Папа приезжает на дачу после партсобрания, возбужденный.
– Знаешь, кто наш главный враг? – спрашивает он пятилетнего Шушу.
– Америка?
– Нет, – радостно произносит отец. – Югославия!
Слово “Югославия” Шуше не говорит ничего. Впрочем, “Америка”, про которую часто говорят по радио, тоже.
Вечером отец возится на террасе, стараясь вставить темно-красную книжку в черную плоскую металлическую коробку с выдвижной крышкой. Книжка слишком толстая, и крышка на вдвигается.
– Что это за коробочка? – спрашивает Шуша.
– Это кассета от старого фотоаппарата. Там хранился стеклянный негатив, чтобы на него не попал свет.
– А что ты туда засовываешь? – спрашивает Шуша.
– Партийный билет, – говорит отец с гордостью. – Сегодня получил.
– Он от света может испортиться?
– Нет-нет, я просто хочу, чтобы он был в полной сохранности.
– А у тебя есть еще одна кассета?
– Есть. А что?
– Я хочу спрятать туда свой билет.
– У тебя есть?
– Я сделаю. Дай мне бумагу и ножницы.
Отец достает из портфеля еще одну кассету, пачку белой бумаги и ножницы, с которыми он никогда не расстается. Такую бумагу купить нельзя, ее выдают членам Союза писателей. Шуша разрезает лист пополам, складывает обе половинки еще раз пополам, получается книжка с четырьмя страницами. Потом цветными карандашами начинает перерисовывать папин партийный билет. К вечеру оба партийных билета благополучно заправлены в кассеты.
– Ты мне расскажешь сказку? – спрашивает он отца, уже лежа в кровати.
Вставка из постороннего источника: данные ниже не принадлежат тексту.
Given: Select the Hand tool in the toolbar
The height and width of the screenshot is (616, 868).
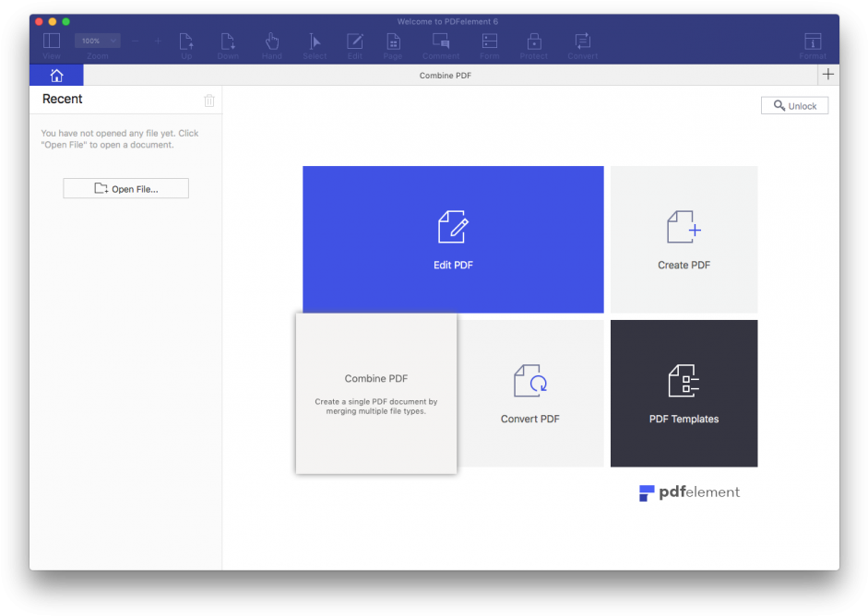Looking at the screenshot, I should (x=271, y=42).
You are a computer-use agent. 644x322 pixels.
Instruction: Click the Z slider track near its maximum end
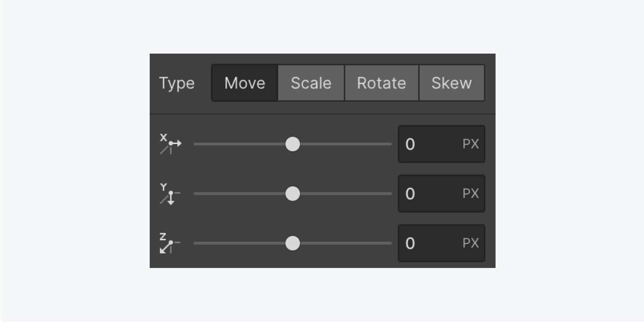[x=386, y=243]
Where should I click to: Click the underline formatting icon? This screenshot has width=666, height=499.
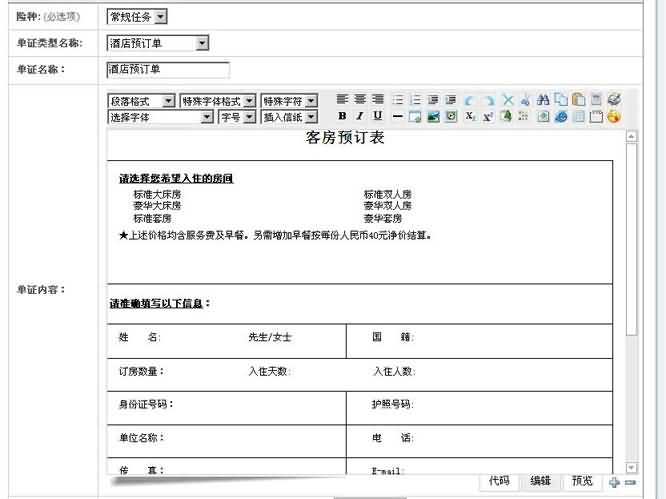[x=377, y=117]
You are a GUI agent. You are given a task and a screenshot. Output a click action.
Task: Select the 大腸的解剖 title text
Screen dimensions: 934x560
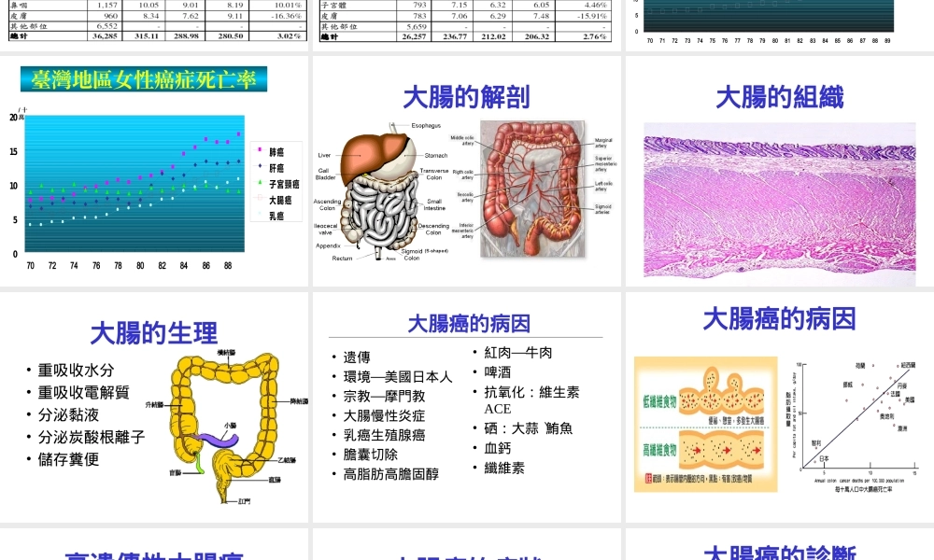(x=465, y=97)
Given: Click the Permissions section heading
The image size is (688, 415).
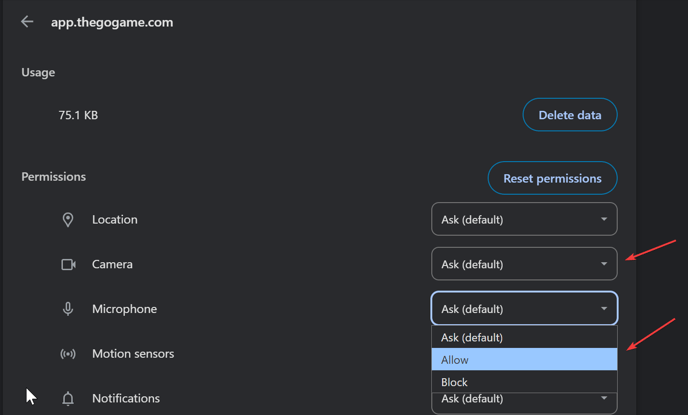Looking at the screenshot, I should (54, 177).
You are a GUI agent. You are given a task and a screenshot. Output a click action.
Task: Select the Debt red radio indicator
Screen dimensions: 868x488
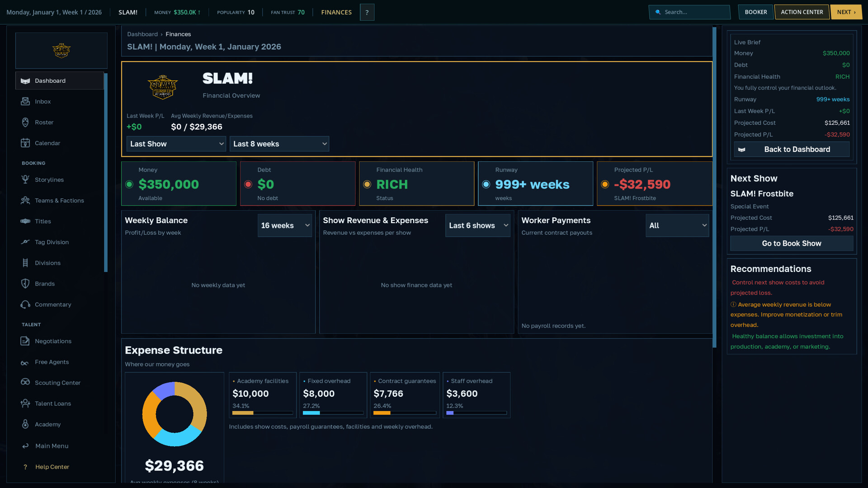tap(248, 184)
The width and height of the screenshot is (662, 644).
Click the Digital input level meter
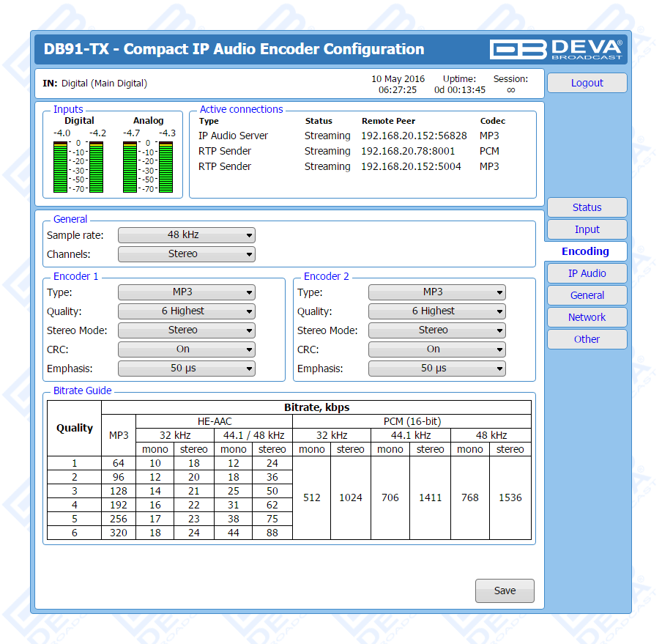[x=79, y=166]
– Я сочинил тебе песню. Спеть?
Ладно. Отец поет:
- Вот стоит на посту часовой,
- Дни и ночи страну хранит.
- Спи спокойно, мой дорогой,
- Потому что Сталин не спит.
Шуша засыпает счастливый.
Пять лет спустя на открытии Кольцевой линии метро Шуша с родителями поднимается по эскалатору. Отец смотрит на вертикальные светильники, заканчивающиеся бронзовыми коронами, и громко произносит: “На полной скорости движемся к монархии”. Это не столько острота, сколько точное наблюдение, все еще святотатственное: Сталин уже умер, но хрущевская кампания против “излишеств” еще не началась. Мама испуганно шепчет: “Тише! Тише!”
Любовь отца к Сталину постепенно угасала. Шуша вспоминает, как он пришел домой из школы в день смерти Сталина. Мать сидит на диване и плачет. Диван покрыт колючим ковром. На матери темно-зеленое платье с желтыми листьями. Перед ней стоит отец в сером полосатом пиджаке с большими лацканами, углы голубой рубашки выпущены поверх пиджака. Он смотрит на мать.
– Что ты плачешь? – холодно спрашивает он.
– Ты не понимаешь! – отвечает мать, вытирая платком глаза. – Нас теперь сомнут! Кто нас защитит?
День, когда Шуша понял, что унаследовал от отца перепады настроения, он запомнил навсегда: 15 сентября 1959 года. Шуша сидел дома на диване. Отец вышел из-за занавески, отделяющей его альков от общей комнаты, и спросил:
– Что такой грустный?
– Да так, что-то настроение плохое.
Отец понимающе кивнул и, помолчав, добавил:
– Когда выпадет снег, все будет хорошо.
Первый снег выпал 7 ноября. Настроение заметно улучшилось.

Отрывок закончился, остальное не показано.